Problem to work on
Each entry must appear in the answer exactly as written.

Extracted information below:

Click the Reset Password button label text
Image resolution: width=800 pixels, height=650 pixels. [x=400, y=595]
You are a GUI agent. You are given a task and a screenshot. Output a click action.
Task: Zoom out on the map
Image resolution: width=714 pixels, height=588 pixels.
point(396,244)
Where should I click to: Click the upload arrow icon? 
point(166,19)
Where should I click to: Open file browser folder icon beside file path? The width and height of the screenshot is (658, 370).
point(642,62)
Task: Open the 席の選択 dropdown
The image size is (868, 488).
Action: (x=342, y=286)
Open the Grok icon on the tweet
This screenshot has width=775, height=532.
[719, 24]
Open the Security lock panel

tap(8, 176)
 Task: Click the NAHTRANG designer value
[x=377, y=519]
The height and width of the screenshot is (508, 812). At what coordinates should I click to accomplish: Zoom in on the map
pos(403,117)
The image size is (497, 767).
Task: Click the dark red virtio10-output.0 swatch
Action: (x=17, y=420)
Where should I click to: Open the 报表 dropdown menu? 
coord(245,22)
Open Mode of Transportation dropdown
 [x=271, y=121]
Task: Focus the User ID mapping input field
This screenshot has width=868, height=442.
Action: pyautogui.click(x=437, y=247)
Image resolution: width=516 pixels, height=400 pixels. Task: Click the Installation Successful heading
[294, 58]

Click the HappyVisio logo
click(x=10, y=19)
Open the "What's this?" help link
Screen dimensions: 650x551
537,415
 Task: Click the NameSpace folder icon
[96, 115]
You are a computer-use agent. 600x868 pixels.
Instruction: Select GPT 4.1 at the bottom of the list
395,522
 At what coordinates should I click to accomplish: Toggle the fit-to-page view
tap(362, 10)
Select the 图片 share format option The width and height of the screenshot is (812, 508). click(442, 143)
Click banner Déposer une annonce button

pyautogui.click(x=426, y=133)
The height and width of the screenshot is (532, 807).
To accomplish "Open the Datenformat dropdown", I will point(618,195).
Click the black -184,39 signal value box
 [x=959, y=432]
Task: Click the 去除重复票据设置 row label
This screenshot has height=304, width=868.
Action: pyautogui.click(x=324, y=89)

End of Extracted information.

Answer for the task
Click the Reset Password button label text
Image resolution: width=800 pixels, height=650 pixels. [x=400, y=595]
You are a GUI agent. You are given a task and a screenshot. Output a click action.
Task: Zoom out on the map
Image resolution: width=714 pixels, height=588 pixels.
point(396,244)
Where should I click to: Click the upload arrow icon? 
point(166,19)
Where should I click to: Open file browser folder icon beside file path? The width and height of the screenshot is (658, 370).
point(642,62)
Task: Open the 席の選択 dropdown
The image size is (868, 488).
Action: (x=342, y=286)
Open the Grok icon on the tweet
This screenshot has width=775, height=532.
[719, 24]
Open the Security lock panel

tap(8, 176)
 Task: Click the NAHTRANG designer value
[x=377, y=519]
The height and width of the screenshot is (508, 812). At what coordinates should I click to accomplish: Zoom in on the map
pos(403,117)
The image size is (497, 767).
Task: Click the dark red virtio10-output.0 swatch
Action: (x=17, y=420)
Where should I click to: Open the 报表 dropdown menu? 
coord(245,22)
Open Mode of Transportation dropdown
 [x=271, y=121]
Task: Focus the User ID mapping input field
This screenshot has width=868, height=442.
Action: pyautogui.click(x=437, y=247)
Image resolution: width=516 pixels, height=400 pixels. Task: Click the Installation Successful heading
[294, 58]

Click the HappyVisio logo
click(x=10, y=19)
Open the "What's this?" help link
Screen dimensions: 650x551
537,415
 Task: Click the NameSpace folder icon
[96, 115]
You are a computer-use agent. 600x868 pixels.
Instruction: Select GPT 4.1 at the bottom of the list
395,522
 At what coordinates should I click to accomplish: Toggle the fit-to-page view
tap(362, 10)
Select the 图片 share format option The width and height of the screenshot is (812, 508). click(442, 143)
Click banner Déposer une annonce button

pyautogui.click(x=426, y=133)
The height and width of the screenshot is (532, 807).
To accomplish "Open the Datenformat dropdown", I will point(618,195).
Click the black -184,39 signal value box
 [x=959, y=432]
Task: Click the 去除重复票据设置 row label
This screenshot has height=304, width=868.
Action: pyautogui.click(x=324, y=89)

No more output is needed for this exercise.